((

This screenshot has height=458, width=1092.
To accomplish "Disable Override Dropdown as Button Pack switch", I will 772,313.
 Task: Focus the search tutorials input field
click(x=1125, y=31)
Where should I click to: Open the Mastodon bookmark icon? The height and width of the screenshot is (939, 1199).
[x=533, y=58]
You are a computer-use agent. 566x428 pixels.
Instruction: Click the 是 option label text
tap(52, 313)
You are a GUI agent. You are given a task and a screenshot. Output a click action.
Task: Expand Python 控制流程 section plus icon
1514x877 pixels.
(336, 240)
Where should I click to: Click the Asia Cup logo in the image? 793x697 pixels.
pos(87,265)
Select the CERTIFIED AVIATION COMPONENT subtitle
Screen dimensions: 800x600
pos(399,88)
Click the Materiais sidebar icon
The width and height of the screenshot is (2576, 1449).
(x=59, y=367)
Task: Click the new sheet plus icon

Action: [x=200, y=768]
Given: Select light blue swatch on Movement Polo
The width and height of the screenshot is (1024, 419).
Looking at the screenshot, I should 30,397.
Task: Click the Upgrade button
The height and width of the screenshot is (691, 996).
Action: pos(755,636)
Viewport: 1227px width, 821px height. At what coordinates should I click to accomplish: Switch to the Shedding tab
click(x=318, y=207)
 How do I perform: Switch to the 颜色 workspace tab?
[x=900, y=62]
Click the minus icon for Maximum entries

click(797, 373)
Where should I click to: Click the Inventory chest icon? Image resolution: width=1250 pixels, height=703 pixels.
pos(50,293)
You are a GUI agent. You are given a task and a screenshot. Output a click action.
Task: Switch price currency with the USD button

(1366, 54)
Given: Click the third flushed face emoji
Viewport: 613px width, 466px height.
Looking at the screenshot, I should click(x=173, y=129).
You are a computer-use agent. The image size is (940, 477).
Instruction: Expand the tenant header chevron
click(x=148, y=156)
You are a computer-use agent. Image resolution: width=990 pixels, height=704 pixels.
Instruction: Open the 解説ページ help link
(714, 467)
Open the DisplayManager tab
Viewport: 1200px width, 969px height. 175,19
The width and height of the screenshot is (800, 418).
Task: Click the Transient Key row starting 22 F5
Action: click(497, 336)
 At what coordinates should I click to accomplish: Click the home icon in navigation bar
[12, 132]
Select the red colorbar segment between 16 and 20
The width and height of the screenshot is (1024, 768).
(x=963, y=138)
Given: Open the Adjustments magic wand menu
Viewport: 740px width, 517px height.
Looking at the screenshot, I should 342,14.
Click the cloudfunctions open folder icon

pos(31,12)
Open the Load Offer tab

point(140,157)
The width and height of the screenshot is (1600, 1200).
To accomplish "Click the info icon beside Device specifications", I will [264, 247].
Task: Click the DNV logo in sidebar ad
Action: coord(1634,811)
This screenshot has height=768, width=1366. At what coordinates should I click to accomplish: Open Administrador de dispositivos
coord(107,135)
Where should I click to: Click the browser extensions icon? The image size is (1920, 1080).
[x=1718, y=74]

))

● What the task requires
Lines that include the word "agent" — how many are there in the data? Answer with the number alone.

● Response area
5